Text section »
>>>

He will probably get hit by a bus. Always happens to those over cautious people.


----------



## nealtw (Apr 1, 2016)

I took delivery of a new fork lift and was driving to the maintenance shop to get a fire extinguisher installed. About half way there I discovered I had a fire near the battery. I shut it down turned off the propane and ran for an extinguisher and hollered for help. The safety guy wanted to suspend me for three days for driving a machine without the required equipment and three days for running thru the plant.


----------



## Chris (Apr 1, 2016)

In that case you should have left the gas on.


----------



## nealtw (Apr 1, 2016)

Actually, I got a bonus day off because the insurance wasn't covering it until the extinguisher was installed.


----------



## vinny186 (Apr 13, 2016)

If you have to make a level cut thru pvc and don't have a miter saw, wrap a piece of paper around the pipe so it overlaps while maintaining a level line then draw a line around the top of the paper and you;ll have a line you can follow with your hacksaw, etc.


----------



## nealtw (Apr 13, 2016)

vinny186 said:


> If you have to make a level cut thru pvc and don't have a miter saw, wrap a piece of paper around the pipe so it overlaps while maintaining a level line then draw a line around the top of the paper and you;ll have a line you can follow with your hacksaw, etc.



Actually you would call that a square cut.
Plumbing is not usually on the level.:trophy:


----------



## vinny186 (Apr 13, 2016)

I appreciate the correction - clearly I don't do this for a living! lol


----------



## nealtw (Apr 13, 2016)

vinny186 said:


> I appreciate the correction - clearly I don't do this for a living! lol



That's OK it is still a very good tip, we used to put a 7" pipe in the concrete forms for foundations so the plumbers could run their sewer lines thru the wall.
Always just wrapped the building plans around the pipe and marked a square line.


----------



## bud16415 (Sep 29, 2016)

[ame]https://www.youtube.com/watch?v=9e9GNfVA2w0[/ame]


----------



## kok328 (Sep 29, 2016)

nealtw said:


> Actually you would call that a square cut.
> Plumbing is not usually on the level.:trophy:



Gee nealtw, I'm not sure, would that be a plumb cut or a paper cut ? :trophy:


----------

<<<

Exercise 1 » After discovering the fire near the battery, what did nealtw turn off, according to the forum thread?
Exercise 2 » According to the forum thread, why was a 7" pipe placed in the concrete forms for foundations?
The data that follows has no connection to the forum thread.

Data below »
>>>

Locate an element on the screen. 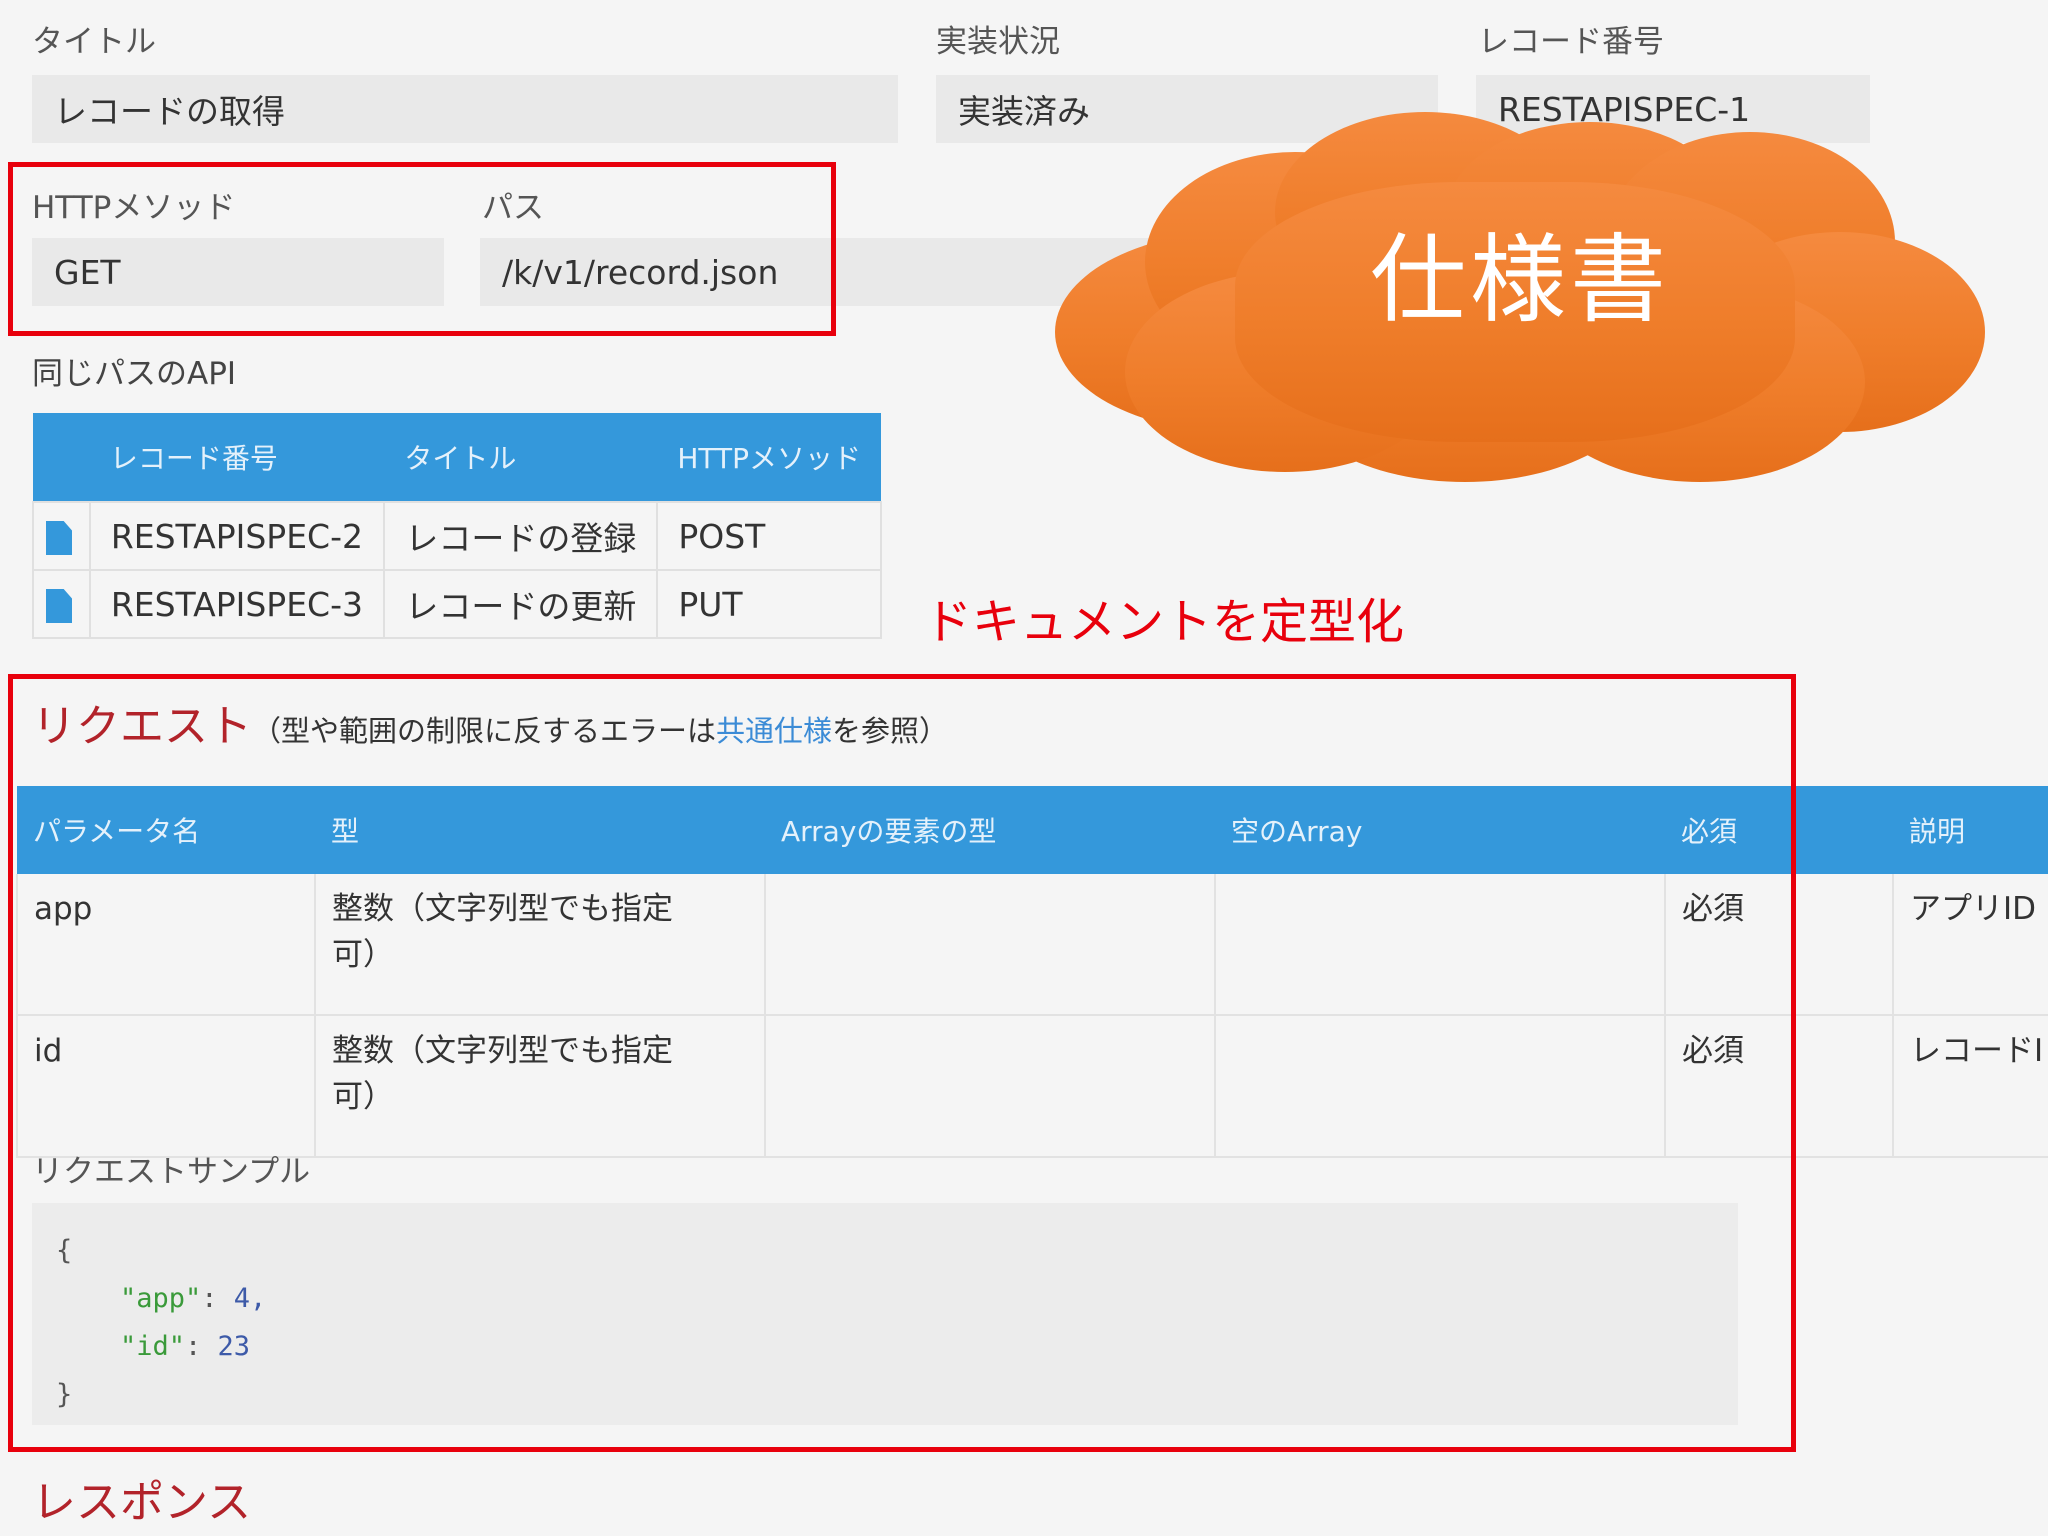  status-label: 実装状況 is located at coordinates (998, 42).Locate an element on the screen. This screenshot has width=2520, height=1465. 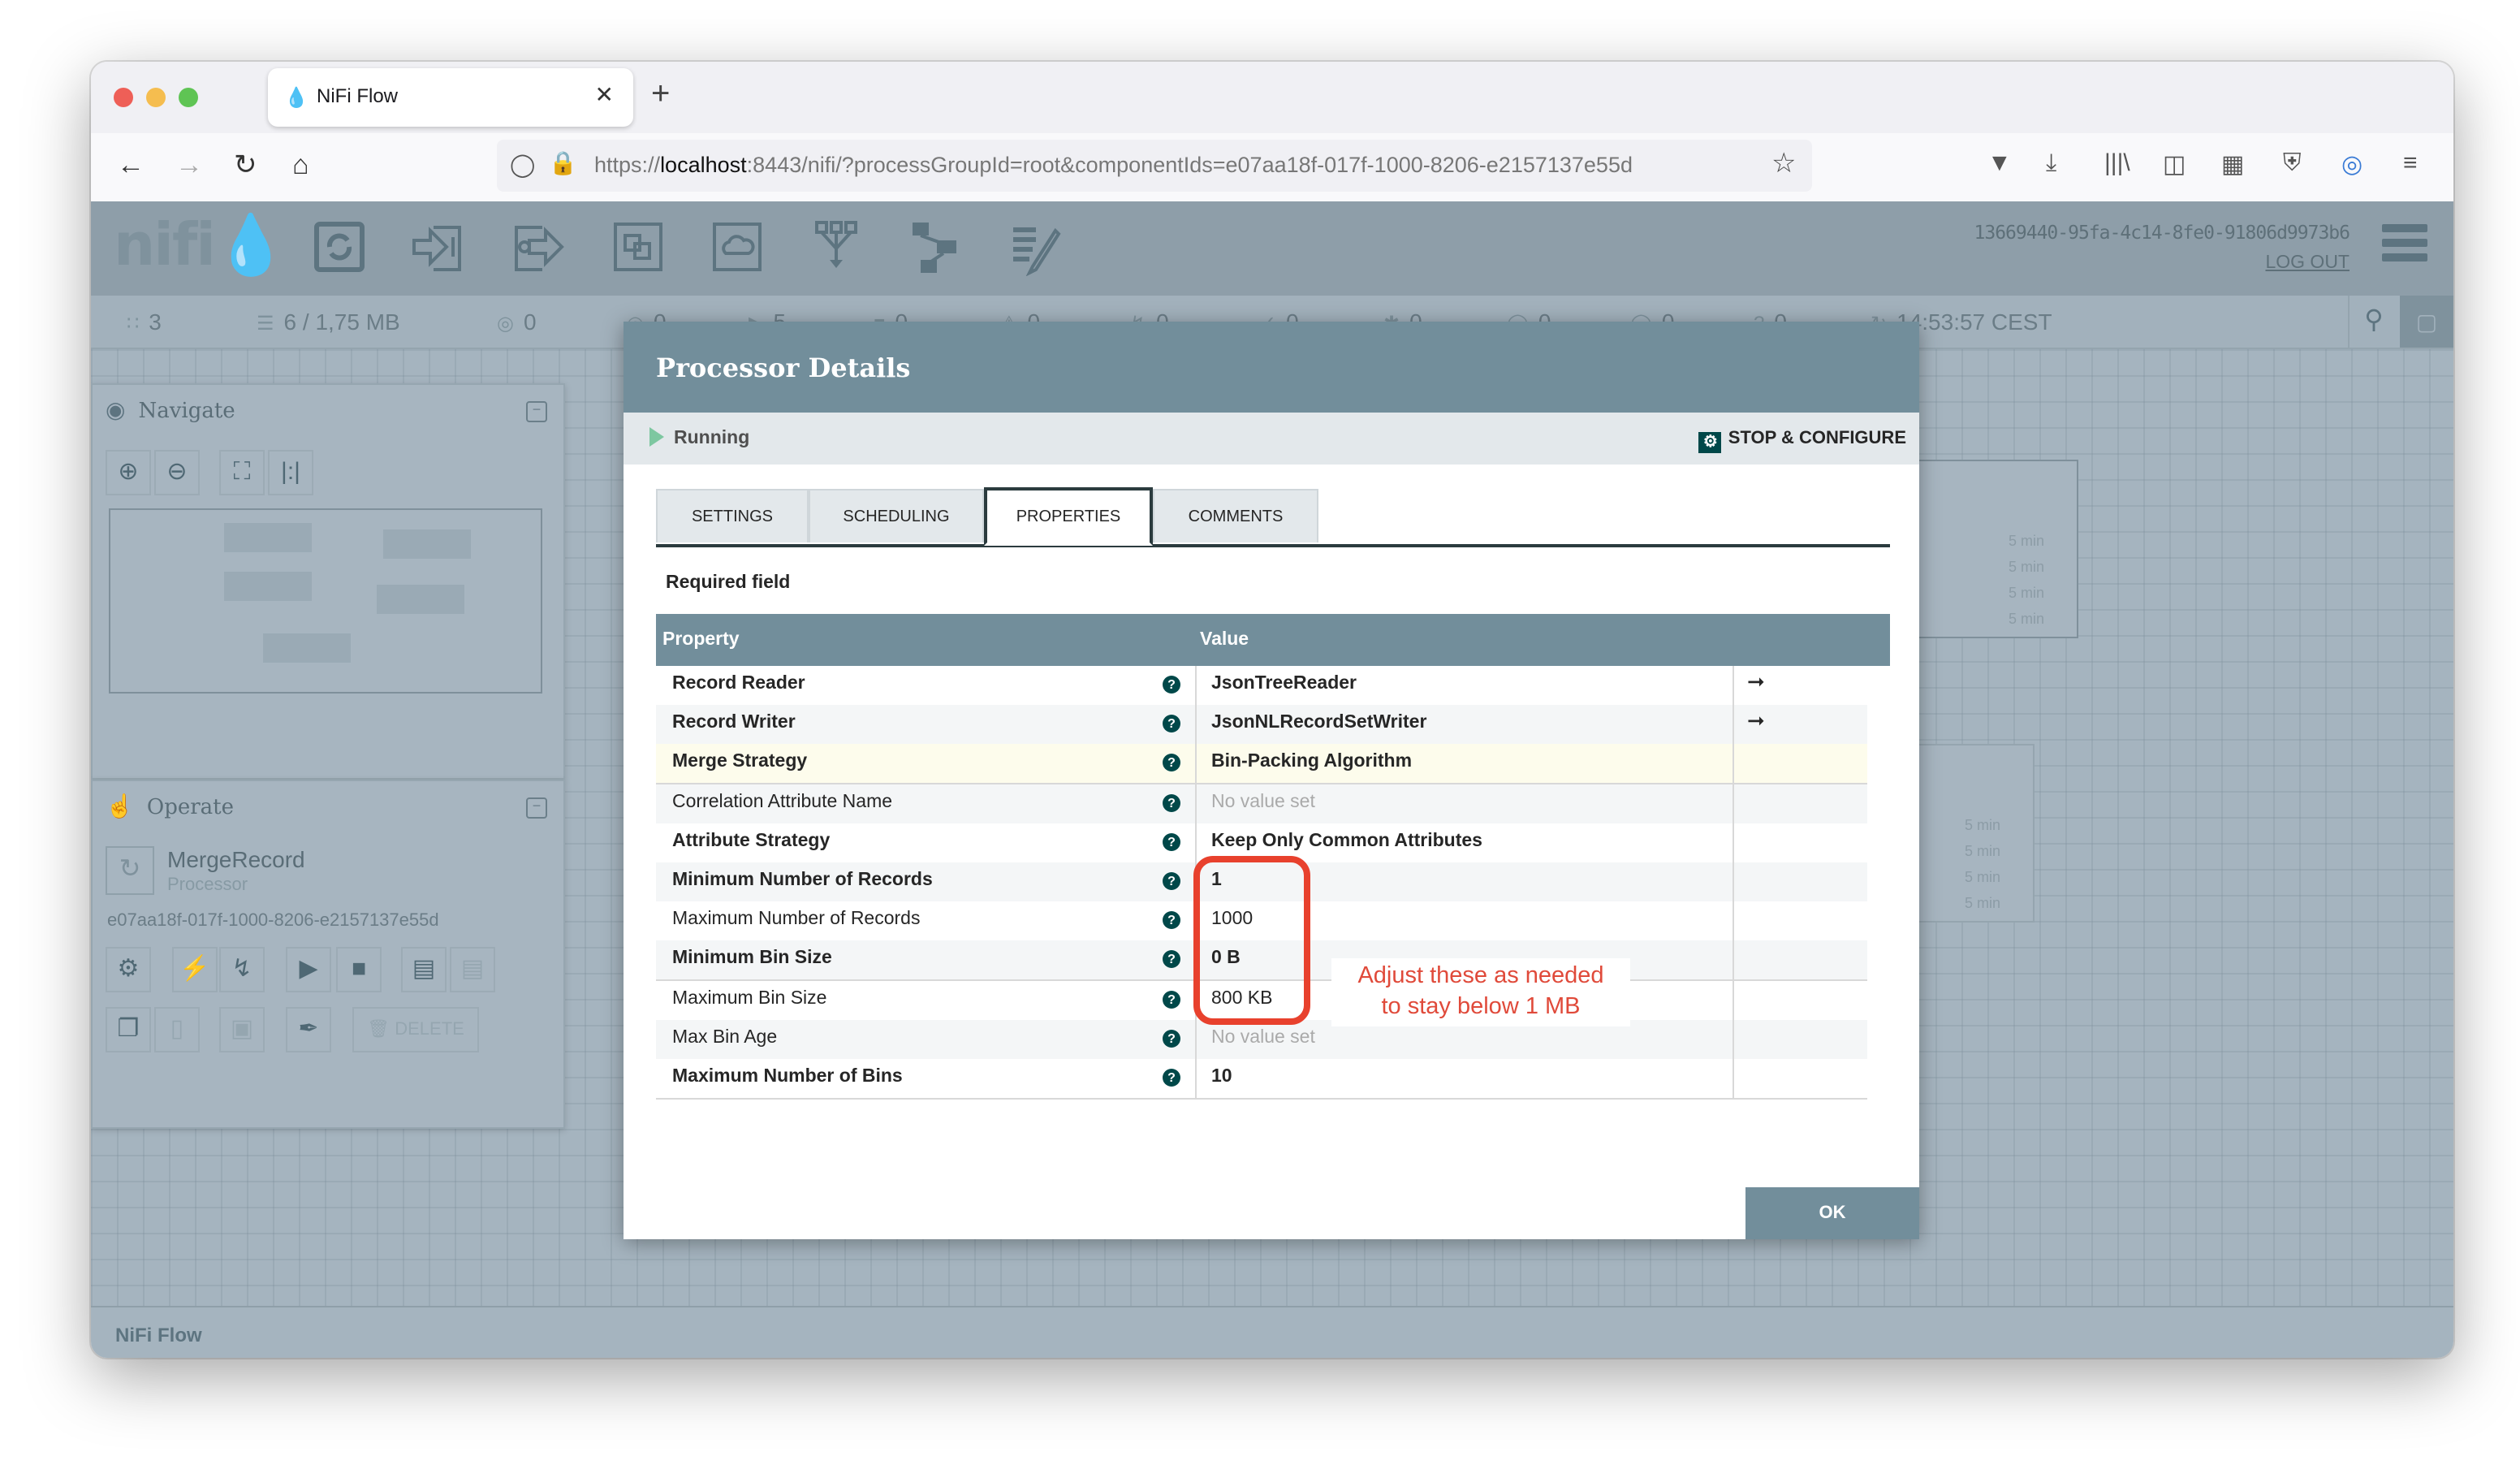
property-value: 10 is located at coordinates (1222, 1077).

<<<

Your solution 1 » He shut down the forklift and turned off the propane.

Your solution 2 » The pipe was placed in the forms so the plumbers could run their sewer lines through the wall.